Les établissements bancaires ne sont pas pour autant exemptés de contraintes. Toute banque qui souhaite émettre un stablecoin devra le faire via une filiale juridiquement distincte. De plus, ces jetons devront figurer dans un bilan dépourvu de toute prise de risque : aucun effet de levier, aucun prêt, aucun rendement, a précisé Disparte.
Cette architecture serait même « plus conservatrice » que les modèles de tokens de dépôt proposés par JPMorgan ou d’autres institutions. « Cela établit des règles claires, et au final, les principaux bénéficiaires seront les consommateurs américains, les acteurs du marché et, de façon plus large, le dollar lui-même », a-t-il ajouté.
Une loi adoptée avec un large soutien bipartisan
Adopté la semaine dernière avec plus de 300 votes favorables à la Chambre des représentants — dont 102 démocrates — le Guiding and Establishing National Innovation for US Stablecoins (GENIUS) Act offre au dollar un cadre réglementaire solide pour affronter la concurrence mondiale dans le domaine des monnaies numériques, selon Disparte.
« La crypto obtient enfin ce qu’elle réclamait : une légitimité, un cadre juridique clair aux États-Unis et une opportunité de rivaliser à armes égales », a-t-il déclaré.
Le texte maintient les réglementations locales sur les transferts d’argent pour les émetteurs dont les actifs restent inférieurs à 10 milliards de dollars. Au-delà de ce seuil, une charte nationale de banque fiduciaire devient obligatoire.
Le GENIUS Act interdit par ailleurs les stablecoins générant des intérêts, impose des exigences strictes en matière de transparence et prévoit des sanctions pénales pour les jetons se prétendant stables sans être adossés à des réserves. Les expériences à la Terra sont désormais « terminées », a souligné Disparte.
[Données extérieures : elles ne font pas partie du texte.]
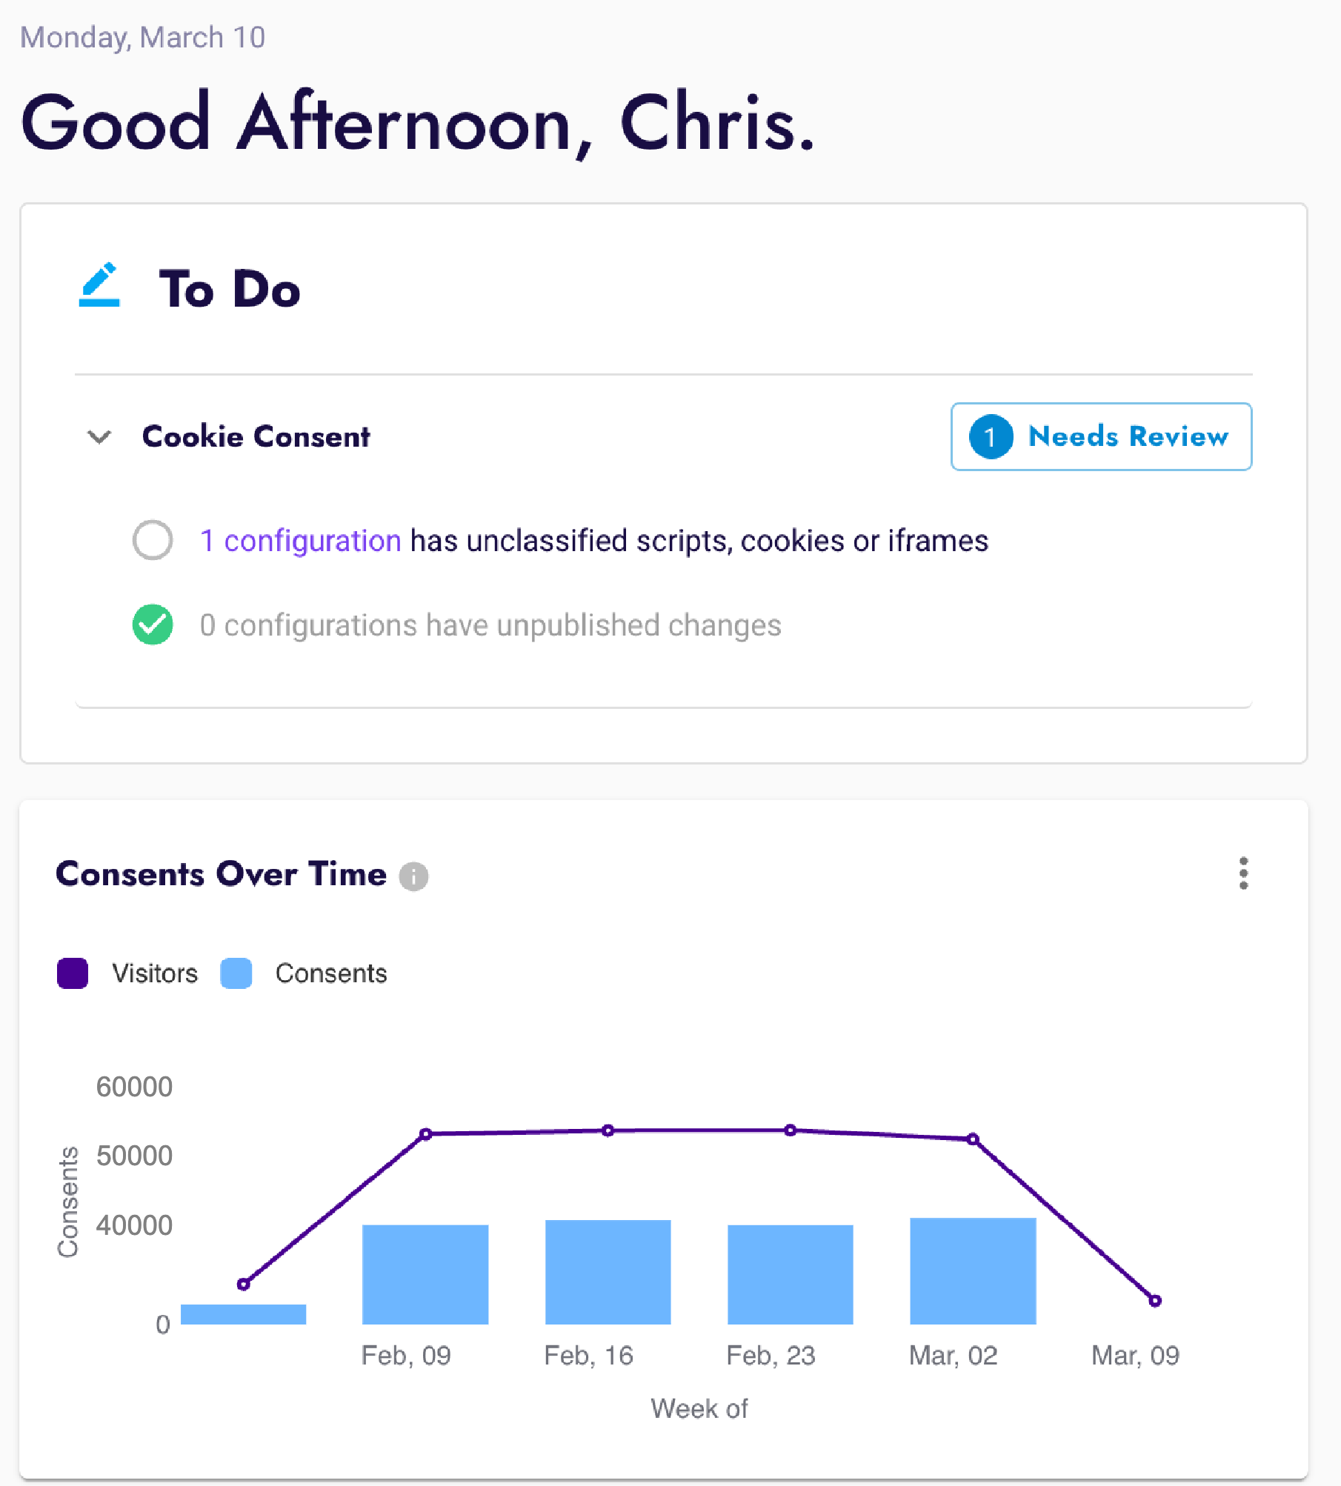The height and width of the screenshot is (1486, 1341).
Task: Click the Needs Review button
Action: [x=1102, y=437]
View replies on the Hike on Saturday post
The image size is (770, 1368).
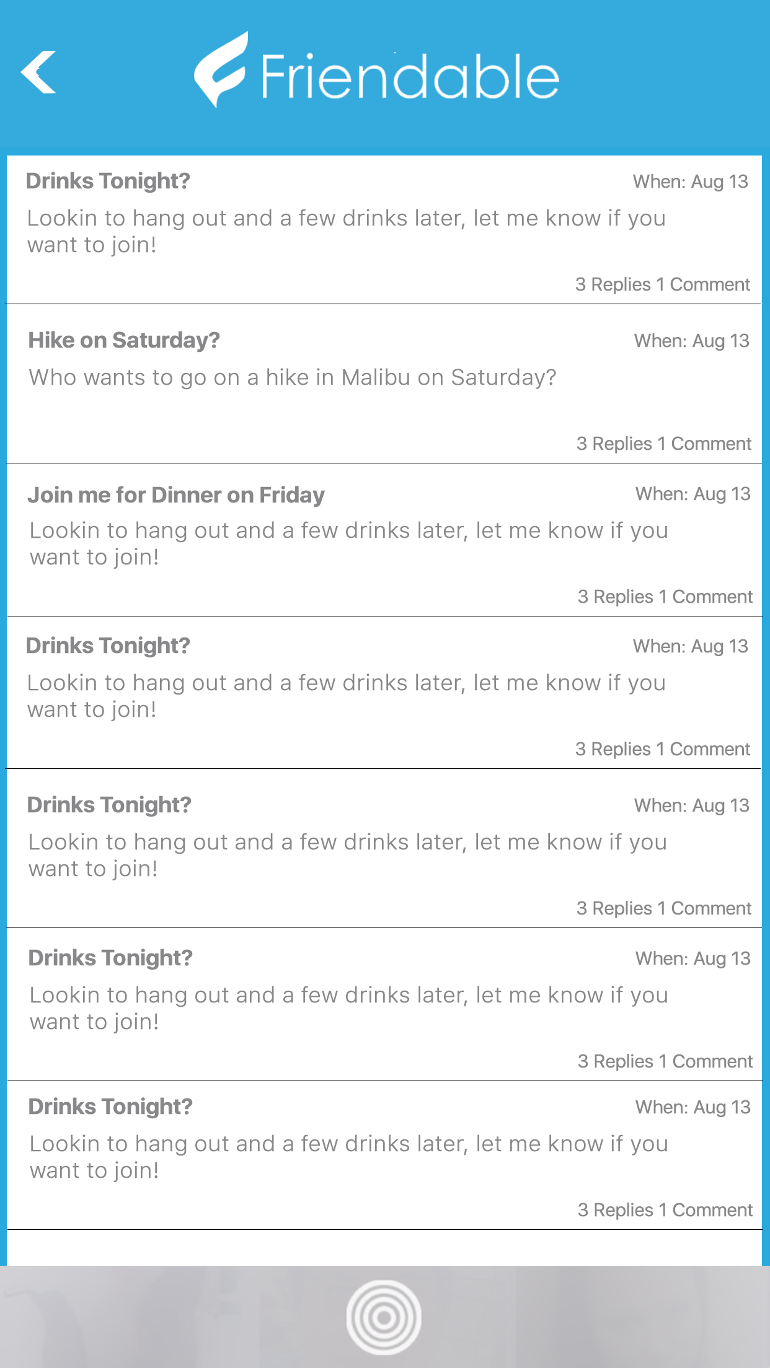click(663, 444)
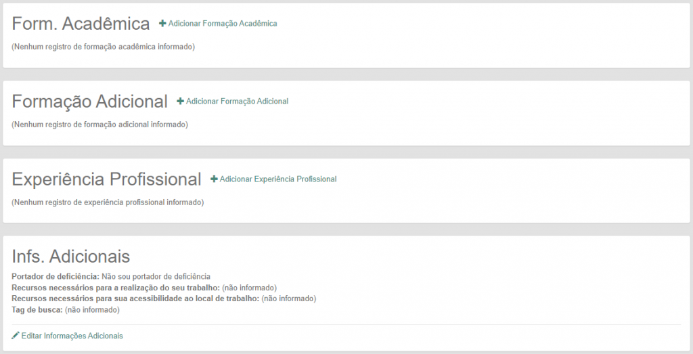Click the Infs. Adicionais heading

click(71, 257)
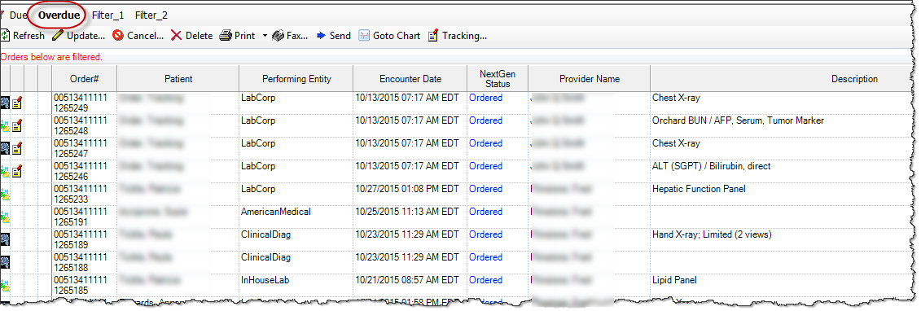The image size is (921, 311).
Task: Switch to the Overdue tab
Action: tap(59, 15)
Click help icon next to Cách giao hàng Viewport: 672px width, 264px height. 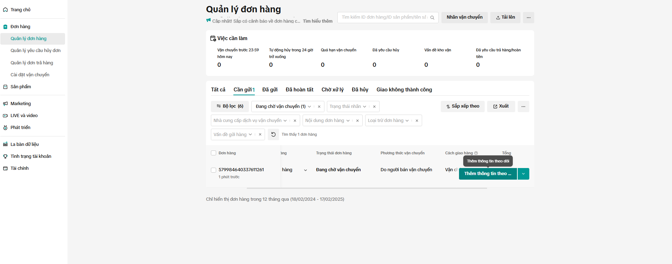point(476,153)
Certains détracteurs estiment que l’interdiction des rendements pourrait freiner l’adoption par le grand public et offrir un avantage compétitif aux émetteurs étrangers. Disparte répond que le rendement « relève de l’innovation sur les marchés secondaires » et devrait plutôt venir des protocoles de finance décentralisée, une fois que la couche de base est solidement réglementée.
La DeFi en embuscade face à l’interdiction du rendement
L’interdiction des stablecoins rémunérés pourrait rediriger une partie de la demande vers les plateformes de finance décentralisée (DeFi), en particulier sur Ethereum, selon plusieurs analystes.
En l’absence d’incitation financière sur les stablecoins centralisés, la DeFi deviendrait l’option principale pour générer un revenu passif on-chain. C’est ce qu’expliquent notamment Nic Puckrin et Christopher Perkins de CoinFund, qui estiment que le « stablecoin summer » pourrait laisser place à un nouveau « DeFi summer ».
Cette évolution pourrait avoir un impact particulièrement fort sur les investisseurs institutionnels. Contrairement aux particuliers, les institutions ont l’obligation de générer du rendement, ce qui rend l’accès à des revenus passifs indispensable. Certains analystes prévoient un afflux massif de capitaux institutionnels vers la DeFi, notamment sur Ethereum, qui reste la blockchain dominante en termes de valeur totale verrouillée (TVL).